#### Excerpt provided
Re-engagement Campaigns
Revive cold prospects who did not respond to your initial campaign.
When to Re-engage:
- 30-60 days after your initial campaign completed with no reply.
- After a significant product update or new feature launch.
- When you have new social proof (case study, testimonial) relevant to their industry.
- Around business milestones (new quarter, budget season, industry events).
Re-engagement Strategy:
- Filter your prospect list to contacts who were 'contacted' but never 'replied'.
- Create a NEW campaign (do not re-enroll in the old one).
- Use a fresh angle — different subject line, different value proposition.
- Reference the previous outreach: 'I reached out a few weeks ago about...' (honesty works).
- Keep it shorter than your original sequence — 2-3 steps maximum.
########
Write the next part of the guide on re-engagement campaigns, starting after its final point about keeping the sequence to two or three steps. The items that follow this guide on re-engagement campaigns come from a separate source.
#### Information provided
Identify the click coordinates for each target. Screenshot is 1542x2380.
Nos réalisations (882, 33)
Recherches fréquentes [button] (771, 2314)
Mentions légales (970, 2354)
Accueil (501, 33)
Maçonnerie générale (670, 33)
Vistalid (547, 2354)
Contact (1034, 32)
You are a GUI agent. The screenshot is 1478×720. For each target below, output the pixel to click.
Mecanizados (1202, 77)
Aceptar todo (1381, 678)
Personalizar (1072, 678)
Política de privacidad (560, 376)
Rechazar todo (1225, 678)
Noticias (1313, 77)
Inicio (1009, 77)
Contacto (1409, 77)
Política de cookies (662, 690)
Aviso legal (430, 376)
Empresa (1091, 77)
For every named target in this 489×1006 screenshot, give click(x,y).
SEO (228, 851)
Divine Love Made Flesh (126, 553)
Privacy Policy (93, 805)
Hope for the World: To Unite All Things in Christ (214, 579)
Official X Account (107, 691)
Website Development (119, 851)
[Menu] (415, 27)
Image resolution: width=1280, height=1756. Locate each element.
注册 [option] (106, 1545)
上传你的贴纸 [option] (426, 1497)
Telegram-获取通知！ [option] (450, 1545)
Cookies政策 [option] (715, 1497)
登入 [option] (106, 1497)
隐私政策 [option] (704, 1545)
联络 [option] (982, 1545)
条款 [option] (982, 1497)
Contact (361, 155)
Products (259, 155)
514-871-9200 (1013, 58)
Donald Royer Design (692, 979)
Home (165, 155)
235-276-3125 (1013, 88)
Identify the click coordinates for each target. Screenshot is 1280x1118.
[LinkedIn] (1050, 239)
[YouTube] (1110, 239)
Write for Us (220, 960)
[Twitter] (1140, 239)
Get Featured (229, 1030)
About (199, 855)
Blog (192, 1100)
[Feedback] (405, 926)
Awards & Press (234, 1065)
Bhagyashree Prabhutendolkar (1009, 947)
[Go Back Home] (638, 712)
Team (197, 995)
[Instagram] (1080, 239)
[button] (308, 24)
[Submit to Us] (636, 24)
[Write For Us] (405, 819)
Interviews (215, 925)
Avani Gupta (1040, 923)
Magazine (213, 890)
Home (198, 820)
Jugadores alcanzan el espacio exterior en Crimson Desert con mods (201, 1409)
########
▶ [Answer box]
Effective Re-engagement Templates:
The 'New Development' Email:
'Hi {{firstName}}, I reached out last month about [topic]. Since then, we have [new development/case study/feature]. Thought it might be relevant to {{company}} now.'
The 'Quick Question' Email:
'Hi {{firstName}}, is [problem area] still a priority for {{company}} this quarter? Happy to share how we are helping [similar companies] with it.'
The 'Breakup' Email:
'Hi {{firstName}}, I have reached out a couple of times and have not heard back. I completely understand if the timing is not right. Should I check back next quarter, or is this not relevant?'
Best Practices:
- Wait at least 30 days between campaigns to the same prospect.
- Change your approach — if the first campaign was problem-focused, try a case-study approach.
- Use a different mailbox or at least a different subject line pattern.
- Respect the per-prospect cooldown settings.
- Remove prospects who bounced, unsubscribed, or were marked DNC from re-engagement lists.
- Track re-engagement reply rates separately to measure what revival approaches work best.